DIRECTIONS FOR THIS TASK: An exact copy of every entry is the required answer.

################

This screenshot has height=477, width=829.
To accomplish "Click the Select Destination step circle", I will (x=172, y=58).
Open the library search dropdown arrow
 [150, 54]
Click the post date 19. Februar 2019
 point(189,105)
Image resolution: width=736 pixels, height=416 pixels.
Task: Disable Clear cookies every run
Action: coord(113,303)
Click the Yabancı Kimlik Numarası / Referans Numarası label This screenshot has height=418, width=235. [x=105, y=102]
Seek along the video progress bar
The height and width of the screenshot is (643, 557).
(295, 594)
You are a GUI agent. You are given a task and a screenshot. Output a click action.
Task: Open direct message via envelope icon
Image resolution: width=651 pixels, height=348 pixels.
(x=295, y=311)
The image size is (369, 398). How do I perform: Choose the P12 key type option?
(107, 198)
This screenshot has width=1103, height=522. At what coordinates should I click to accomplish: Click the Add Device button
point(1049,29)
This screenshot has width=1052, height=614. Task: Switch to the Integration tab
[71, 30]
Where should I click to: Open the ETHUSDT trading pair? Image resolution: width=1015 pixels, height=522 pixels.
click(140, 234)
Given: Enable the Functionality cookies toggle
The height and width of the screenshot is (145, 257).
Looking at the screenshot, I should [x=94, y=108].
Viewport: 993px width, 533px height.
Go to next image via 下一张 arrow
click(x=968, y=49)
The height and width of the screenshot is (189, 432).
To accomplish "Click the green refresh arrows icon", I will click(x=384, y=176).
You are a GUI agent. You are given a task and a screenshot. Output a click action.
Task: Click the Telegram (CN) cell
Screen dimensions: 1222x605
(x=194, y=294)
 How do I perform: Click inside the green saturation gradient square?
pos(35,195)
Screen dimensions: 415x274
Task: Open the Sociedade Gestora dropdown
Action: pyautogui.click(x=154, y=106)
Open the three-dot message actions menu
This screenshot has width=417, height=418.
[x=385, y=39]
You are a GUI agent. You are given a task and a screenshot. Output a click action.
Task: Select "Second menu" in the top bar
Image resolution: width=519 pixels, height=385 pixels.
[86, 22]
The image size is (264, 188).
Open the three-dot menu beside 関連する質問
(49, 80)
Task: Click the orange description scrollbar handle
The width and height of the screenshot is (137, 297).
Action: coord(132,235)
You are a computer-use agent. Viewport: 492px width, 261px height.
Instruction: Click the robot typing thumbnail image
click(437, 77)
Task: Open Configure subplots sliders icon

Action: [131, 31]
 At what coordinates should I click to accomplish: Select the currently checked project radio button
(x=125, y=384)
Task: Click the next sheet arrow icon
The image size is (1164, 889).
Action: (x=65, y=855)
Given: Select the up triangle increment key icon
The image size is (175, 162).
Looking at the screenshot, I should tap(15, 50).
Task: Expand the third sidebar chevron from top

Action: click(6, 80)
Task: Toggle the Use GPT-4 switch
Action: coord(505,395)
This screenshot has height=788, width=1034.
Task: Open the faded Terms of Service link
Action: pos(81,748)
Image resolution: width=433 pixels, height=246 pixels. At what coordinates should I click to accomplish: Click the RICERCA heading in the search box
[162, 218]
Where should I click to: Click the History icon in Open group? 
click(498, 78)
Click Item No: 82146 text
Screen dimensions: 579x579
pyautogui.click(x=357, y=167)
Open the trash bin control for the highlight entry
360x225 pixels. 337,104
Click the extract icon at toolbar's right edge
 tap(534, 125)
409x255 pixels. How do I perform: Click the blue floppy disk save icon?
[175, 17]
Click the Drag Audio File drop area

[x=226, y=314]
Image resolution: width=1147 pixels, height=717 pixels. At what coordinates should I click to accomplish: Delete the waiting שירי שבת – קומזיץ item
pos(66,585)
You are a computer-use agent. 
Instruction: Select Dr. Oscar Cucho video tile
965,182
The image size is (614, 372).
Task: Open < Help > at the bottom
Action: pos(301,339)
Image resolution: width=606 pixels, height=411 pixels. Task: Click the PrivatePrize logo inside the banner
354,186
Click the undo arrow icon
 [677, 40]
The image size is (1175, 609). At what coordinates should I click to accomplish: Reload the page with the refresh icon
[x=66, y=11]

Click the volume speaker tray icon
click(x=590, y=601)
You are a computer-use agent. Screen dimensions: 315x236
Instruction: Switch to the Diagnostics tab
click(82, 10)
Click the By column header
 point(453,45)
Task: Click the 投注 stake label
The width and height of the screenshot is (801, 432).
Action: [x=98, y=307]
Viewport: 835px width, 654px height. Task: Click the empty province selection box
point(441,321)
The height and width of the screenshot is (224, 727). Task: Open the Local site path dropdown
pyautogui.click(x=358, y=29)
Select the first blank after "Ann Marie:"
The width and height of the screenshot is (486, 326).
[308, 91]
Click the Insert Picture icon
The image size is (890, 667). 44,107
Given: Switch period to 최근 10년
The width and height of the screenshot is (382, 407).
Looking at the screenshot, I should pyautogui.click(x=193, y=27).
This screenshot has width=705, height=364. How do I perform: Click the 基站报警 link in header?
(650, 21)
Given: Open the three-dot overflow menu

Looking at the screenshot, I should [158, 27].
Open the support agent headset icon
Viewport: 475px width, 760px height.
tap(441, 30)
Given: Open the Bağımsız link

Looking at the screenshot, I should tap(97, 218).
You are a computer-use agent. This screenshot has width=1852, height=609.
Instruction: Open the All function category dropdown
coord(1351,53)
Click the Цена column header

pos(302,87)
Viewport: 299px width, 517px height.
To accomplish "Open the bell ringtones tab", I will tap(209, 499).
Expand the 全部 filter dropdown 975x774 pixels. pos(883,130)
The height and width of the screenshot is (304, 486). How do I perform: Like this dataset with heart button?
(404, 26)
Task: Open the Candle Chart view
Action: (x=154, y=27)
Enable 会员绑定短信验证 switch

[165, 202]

################

SOLUTION FOR THIS PROBLEM:
This screenshot has height=477, width=829.
To accomplish "Click the Select Destination step circle", I will (x=172, y=58).
Open the library search dropdown arrow
 [150, 54]
Click the post date 19. Februar 2019
 point(189,105)
Image resolution: width=736 pixels, height=416 pixels.
Task: Disable Clear cookies every run
Action: coord(113,303)
Click the Yabancı Kimlik Numarası / Referans Numarası label This screenshot has height=418, width=235. [x=105, y=102]
Seek along the video progress bar
The height and width of the screenshot is (643, 557).
(295, 594)
You are a GUI agent. You are given a task and a screenshot. Output a click action.
Task: Open direct message via envelope icon
Image resolution: width=651 pixels, height=348 pixels.
(x=295, y=311)
The image size is (369, 398). How do I perform: Choose the P12 key type option?
(107, 198)
This screenshot has width=1103, height=522. At what coordinates should I click to accomplish: Click the Add Device button
point(1049,29)
This screenshot has width=1052, height=614. Task: Switch to the Integration tab
[71, 30]
Where should I click to: Open the ETHUSDT trading pair? Image resolution: width=1015 pixels, height=522 pixels.
click(140, 234)
Given: Enable the Functionality cookies toggle
The height and width of the screenshot is (145, 257).
Looking at the screenshot, I should [x=94, y=108].
Viewport: 993px width, 533px height.
Go to next image via 下一张 arrow
click(x=968, y=49)
The height and width of the screenshot is (189, 432).
To accomplish "Click the green refresh arrows icon", I will click(x=384, y=176).
You are a GUI agent. You are given a task and a screenshot. Output a click action.
Task: Click the Telegram (CN) cell
Screen dimensions: 1222x605
(x=194, y=294)
 How do I perform: Click inside the green saturation gradient square?
pos(35,195)
Screen dimensions: 415x274
Task: Open the Sociedade Gestora dropdown
Action: pyautogui.click(x=154, y=106)
Open the three-dot message actions menu
This screenshot has width=417, height=418.
[x=385, y=39]
You are a GUI agent. You are given a task and a screenshot. Output a click action.
Task: Select "Second menu" in the top bar
Image resolution: width=519 pixels, height=385 pixels.
[86, 22]
The image size is (264, 188).
Open the three-dot menu beside 関連する質問
(49, 80)
Task: Click the orange description scrollbar handle
The width and height of the screenshot is (137, 297).
Action: coord(132,235)
You are a computer-use agent. Viewport: 492px width, 261px height.
Instruction: Click the robot typing thumbnail image
click(437, 77)
Task: Open Configure subplots sliders icon

Action: [131, 31]
 At what coordinates should I click to accomplish: Select the currently checked project radio button
(x=125, y=384)
Task: Click the next sheet arrow icon
The image size is (1164, 889).
Action: (x=65, y=855)
Given: Select the up triangle increment key icon
The image size is (175, 162).
Looking at the screenshot, I should tap(15, 50).
Task: Expand the third sidebar chevron from top

Action: click(6, 80)
Task: Toggle the Use GPT-4 switch
Action: coord(505,395)
This screenshot has height=788, width=1034.
Task: Open the faded Terms of Service link
Action: pos(81,748)
Image resolution: width=433 pixels, height=246 pixels. At what coordinates should I click to accomplish: Click the RICERCA heading in the search box
[162, 218]
Where should I click to: Click the History icon in Open group? 
click(498, 78)
Click Item No: 82146 text
Screen dimensions: 579x579
pyautogui.click(x=357, y=167)
Open the trash bin control for the highlight entry
360x225 pixels. 337,104
Click the extract icon at toolbar's right edge
 tap(534, 125)
409x255 pixels. How do I perform: Click the blue floppy disk save icon?
[175, 17]
Click the Drag Audio File drop area

[x=226, y=314]
Image resolution: width=1147 pixels, height=717 pixels. At what coordinates should I click to accomplish: Delete the waiting שירי שבת – קומזיץ item
pos(66,585)
You are a computer-use agent. 
Instruction: Select Dr. Oscar Cucho video tile
965,182
The image size is (614, 372).
Task: Open < Help > at the bottom
Action: pos(301,339)
Image resolution: width=606 pixels, height=411 pixels. Task: Click the PrivatePrize logo inside the banner
354,186
Click the undo arrow icon
 [677, 40]
The image size is (1175, 609). At what coordinates should I click to accomplish: Reload the page with the refresh icon
[x=66, y=11]

Click the volume speaker tray icon
click(x=590, y=601)
You are a computer-use agent. Screen dimensions: 315x236
Instruction: Switch to the Diagnostics tab
click(82, 10)
Click the By column header
 point(453,45)
Task: Click the 投注 stake label
The width and height of the screenshot is (801, 432).
Action: [x=98, y=307]
Viewport: 835px width, 654px height. Task: Click the empty province selection box
point(441,321)
The height and width of the screenshot is (224, 727). Task: Open the Local site path dropdown
pyautogui.click(x=358, y=29)
Select the first blank after "Ann Marie:"
The width and height of the screenshot is (486, 326).
[308, 91]
Click the Insert Picture icon
The image size is (890, 667). 44,107
Given: Switch period to 최근 10년
The width and height of the screenshot is (382, 407).
Looking at the screenshot, I should pyautogui.click(x=193, y=27).
This screenshot has width=705, height=364. How do I perform: Click the 基站报警 link in header?
(650, 21)
Given: Open the three-dot overflow menu

Looking at the screenshot, I should [158, 27].
Open the support agent headset icon
Viewport: 475px width, 760px height.
tap(441, 30)
Given: Open the Bağımsız link

Looking at the screenshot, I should tap(97, 218).
You are a computer-use agent. This screenshot has width=1852, height=609.
Instruction: Open the All function category dropdown
coord(1351,53)
Click the Цена column header

pos(302,87)
Viewport: 299px width, 517px height.
To accomplish "Open the bell ringtones tab", I will tap(209, 499).
Expand the 全部 filter dropdown 975x774 pixels. pos(883,130)
The height and width of the screenshot is (304, 486). How do I perform: Like this dataset with heart button?
(404, 26)
Task: Open the Candle Chart view
Action: (x=154, y=27)
Enable 会员绑定短信验证 switch

[165, 202]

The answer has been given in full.